◆ **Working data**:
- - - -

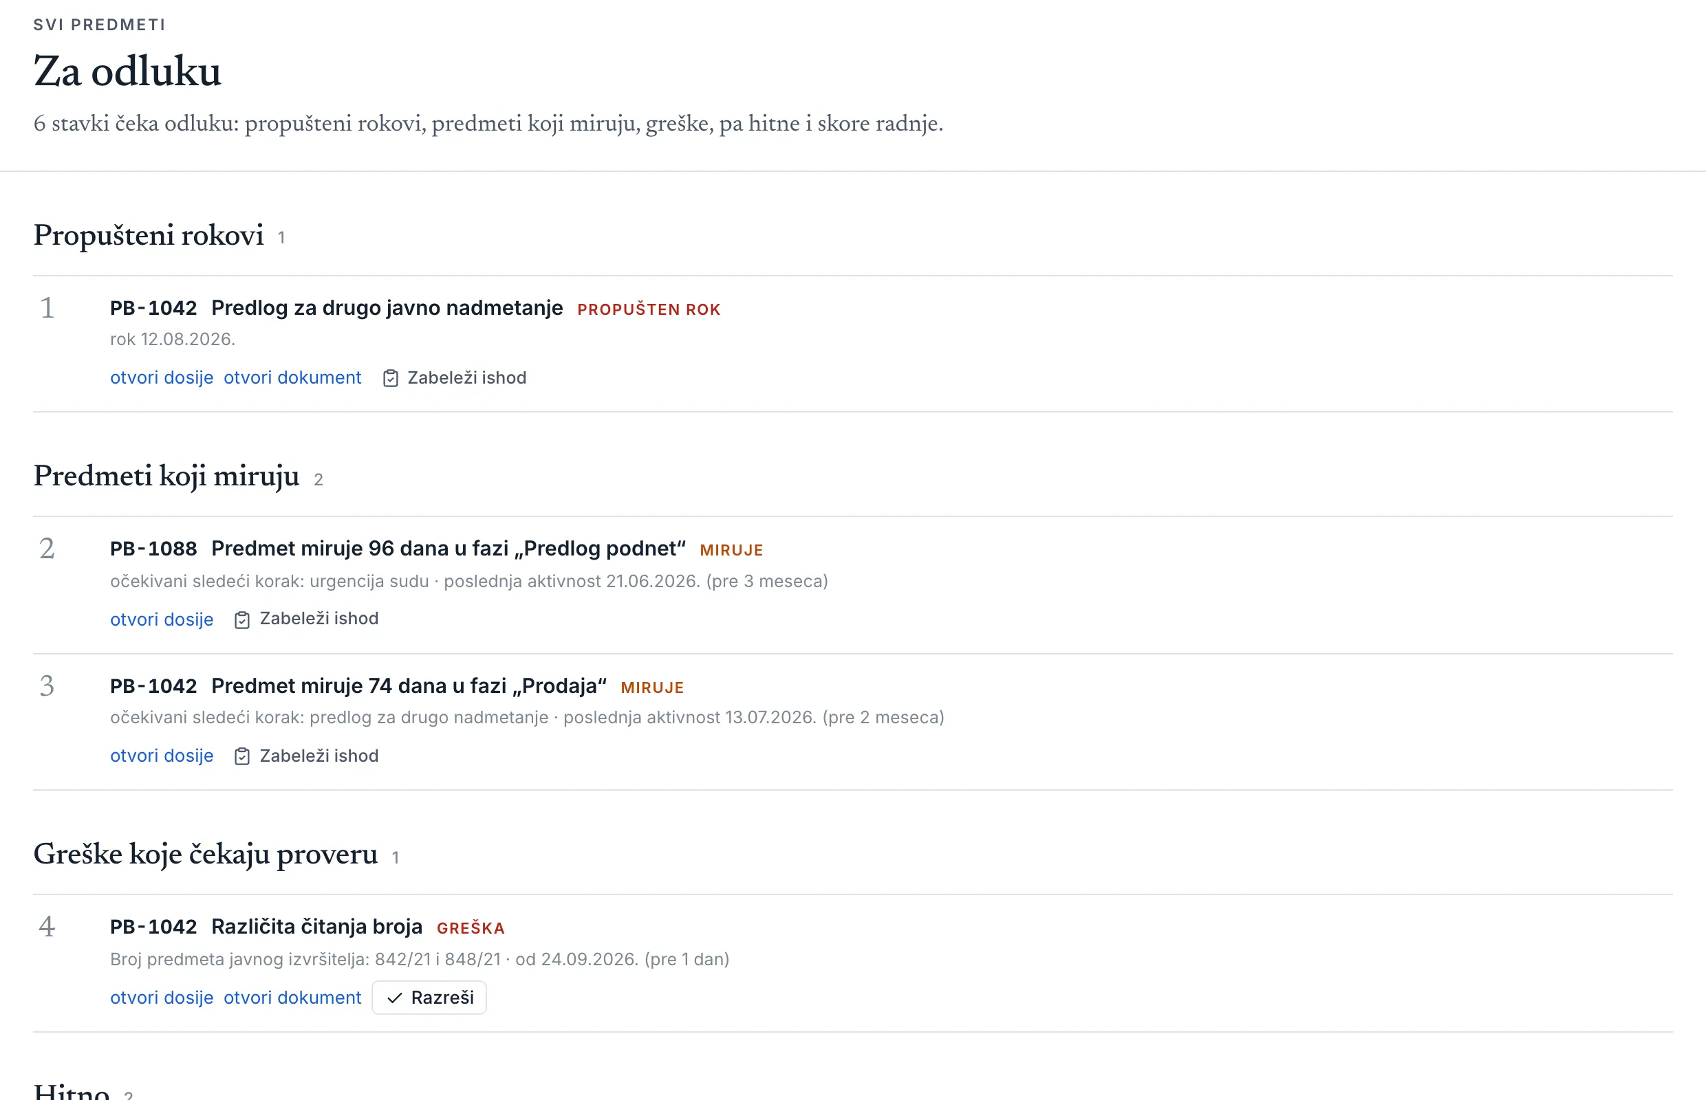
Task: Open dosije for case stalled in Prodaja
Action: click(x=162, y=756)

- - - -

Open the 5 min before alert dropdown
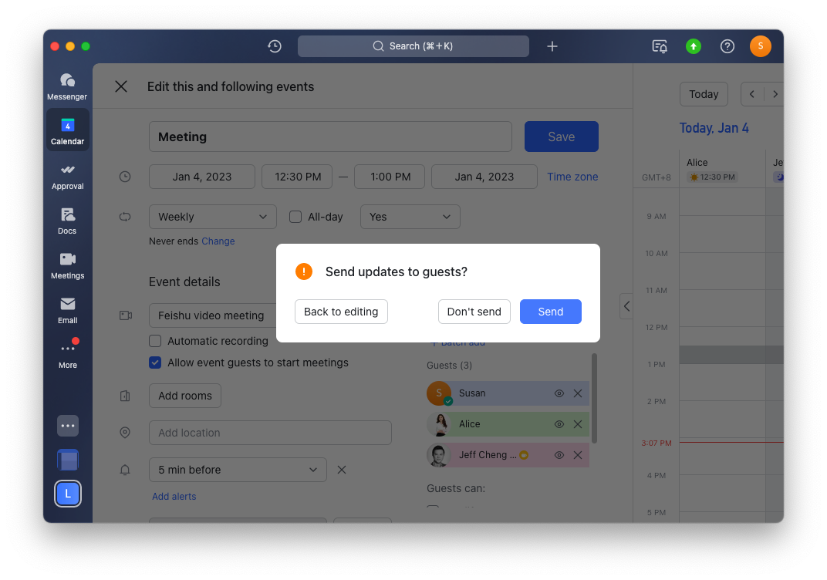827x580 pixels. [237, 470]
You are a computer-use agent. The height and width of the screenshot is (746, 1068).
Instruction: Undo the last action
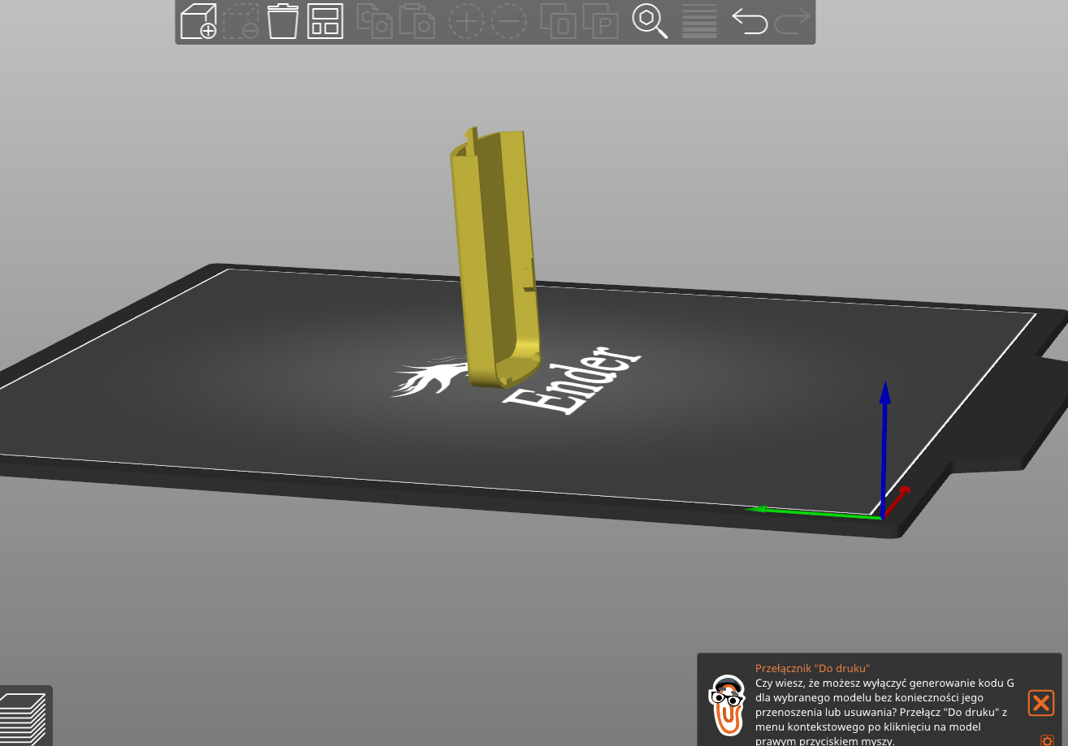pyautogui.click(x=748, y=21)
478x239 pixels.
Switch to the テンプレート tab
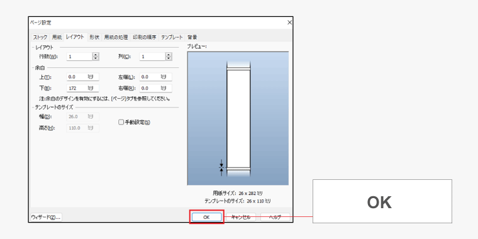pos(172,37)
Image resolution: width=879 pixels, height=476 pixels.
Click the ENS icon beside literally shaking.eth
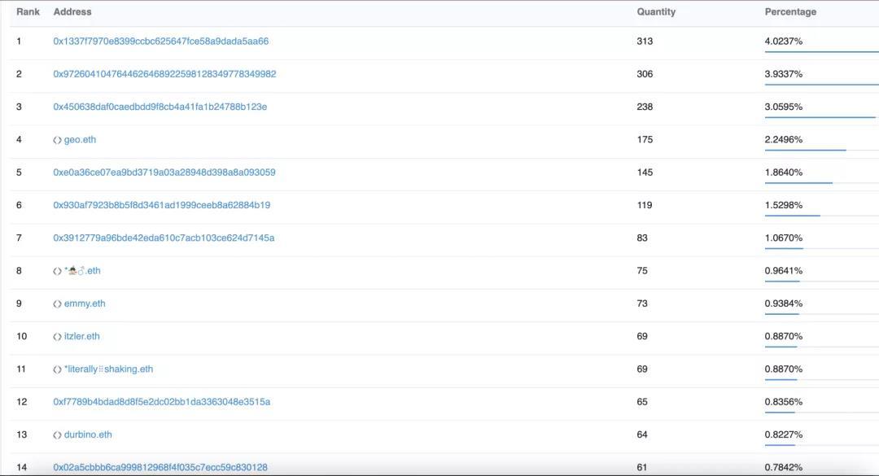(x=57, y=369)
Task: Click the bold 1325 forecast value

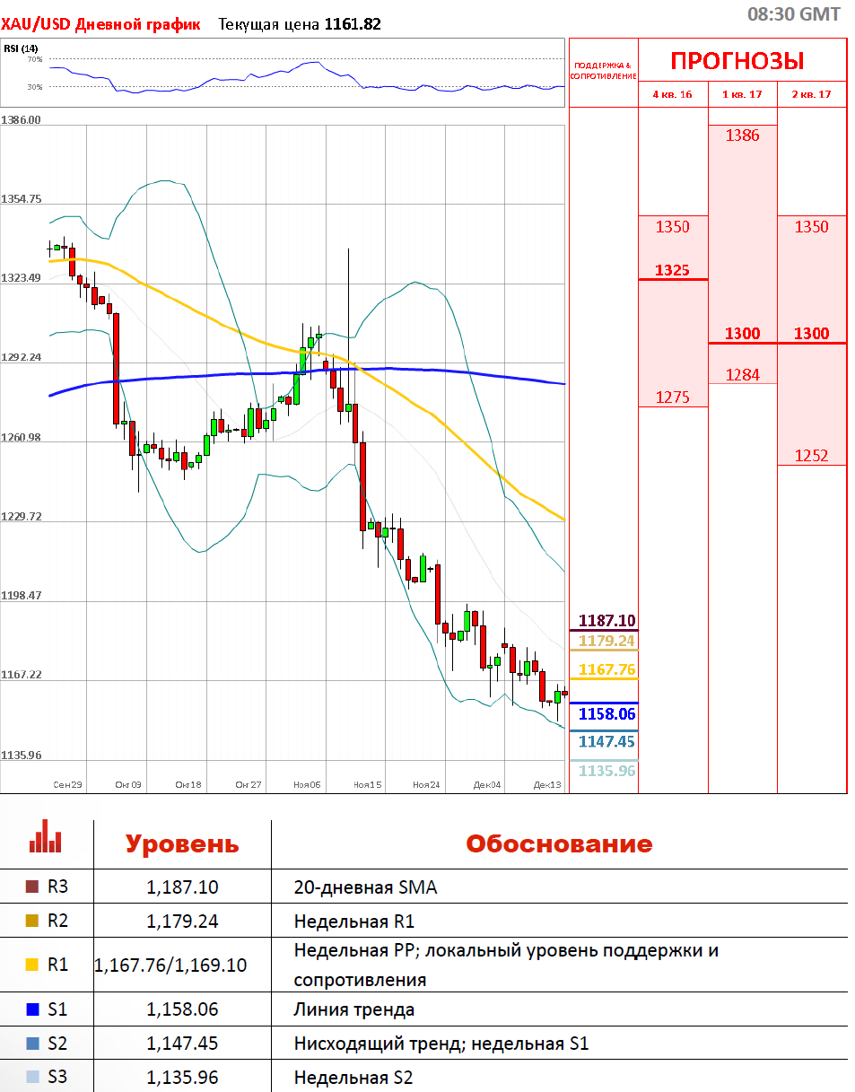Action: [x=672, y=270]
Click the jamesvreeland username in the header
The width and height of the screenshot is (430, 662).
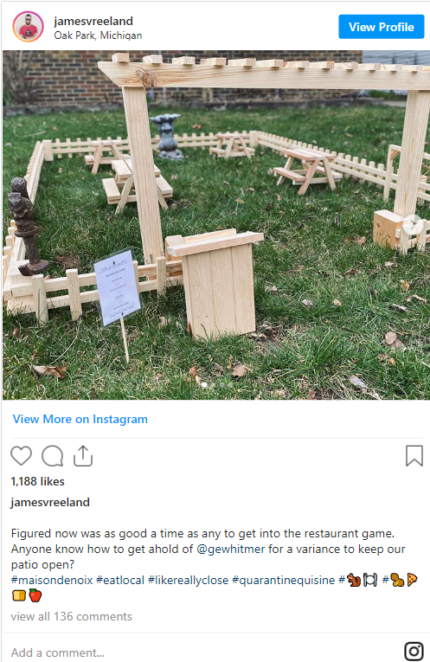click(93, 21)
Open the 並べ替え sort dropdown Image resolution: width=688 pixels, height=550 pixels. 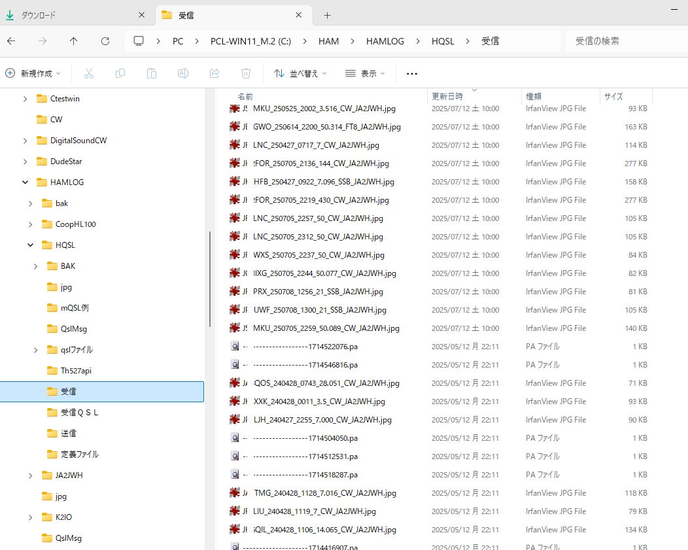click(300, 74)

- - - -

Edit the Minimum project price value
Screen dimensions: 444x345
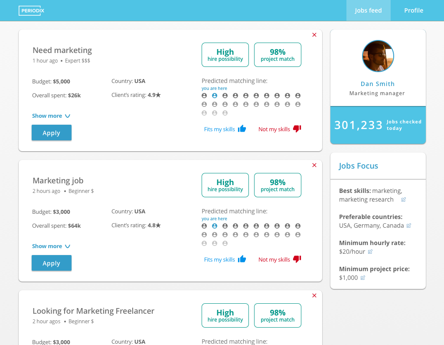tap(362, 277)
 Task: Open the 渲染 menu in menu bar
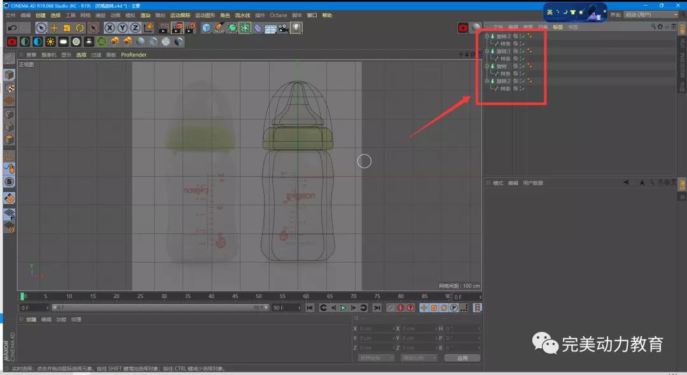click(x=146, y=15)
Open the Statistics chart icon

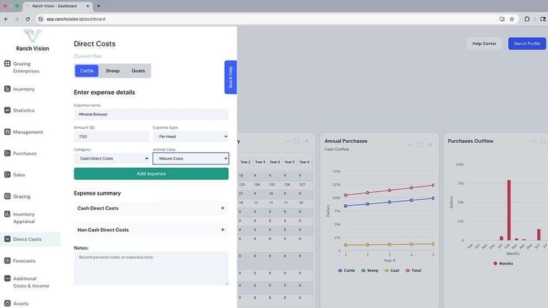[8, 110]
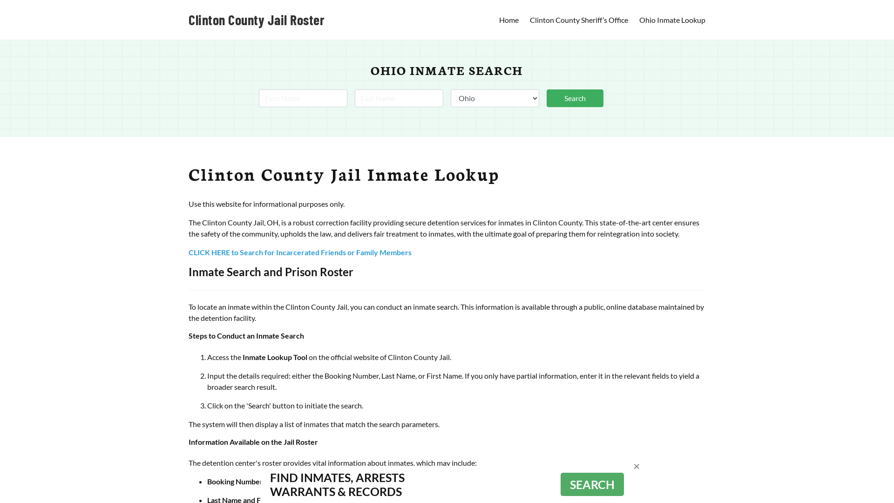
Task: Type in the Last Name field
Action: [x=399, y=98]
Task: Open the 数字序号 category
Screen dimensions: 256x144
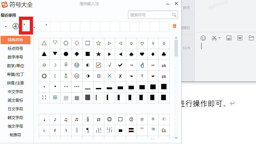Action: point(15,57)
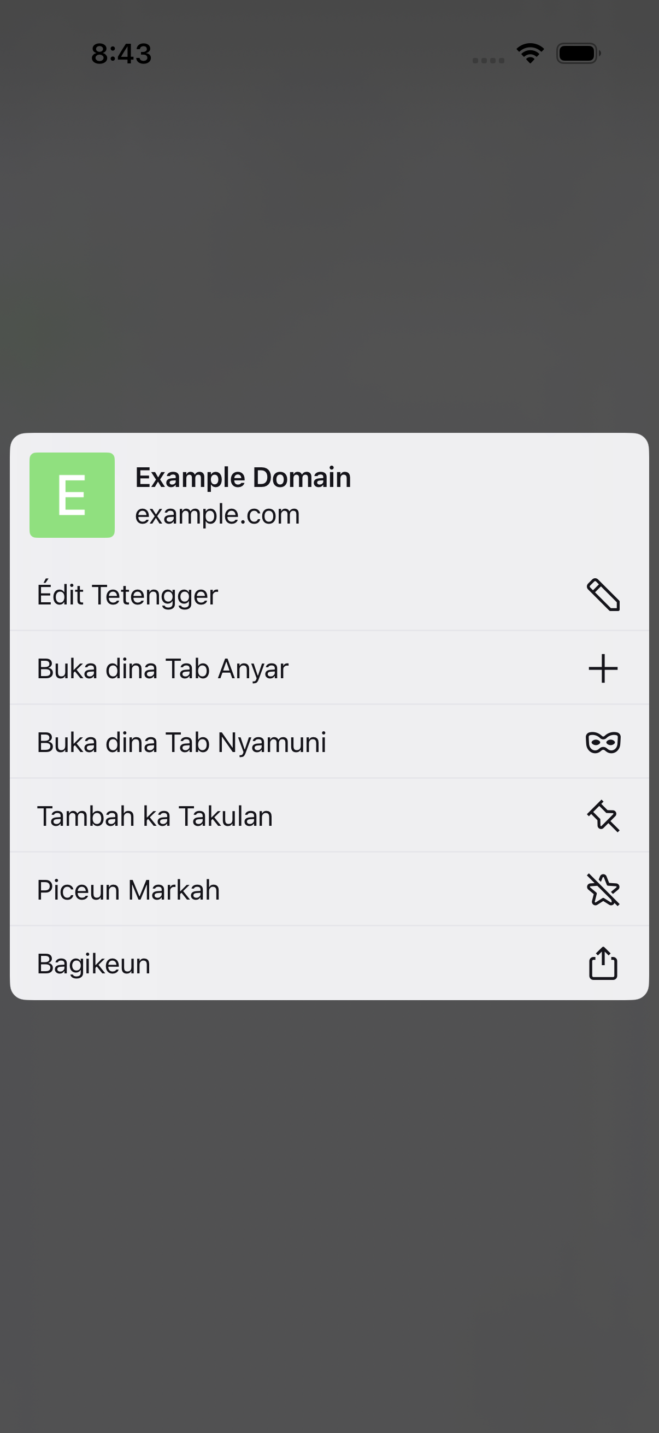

- - - -

◆ **Problem requirements**:
From the line holding "Open the 5 min before alert dropdown" to the line holding "Click the jamesvreeland", both included, retype the entries above exactly and drop the pictures.

◆ **Answer for the task**:
Open the 5 min before alert dropdown
827x580 pixels. [237, 470]
You are a computer-use agent. The height and width of the screenshot is (746, 1068).
Instruction: Undo the last action
pyautogui.click(x=748, y=21)
478x239 pixels.
Switch to the テンプレート tab
pos(172,37)
Image resolution: width=879 pixels, height=476 pixels.
Click the ENS icon beside literally shaking.eth
(x=57, y=369)
Task: Click the bold 1325 forecast value

Action: [x=672, y=270]
Click the jamesvreeland username in the header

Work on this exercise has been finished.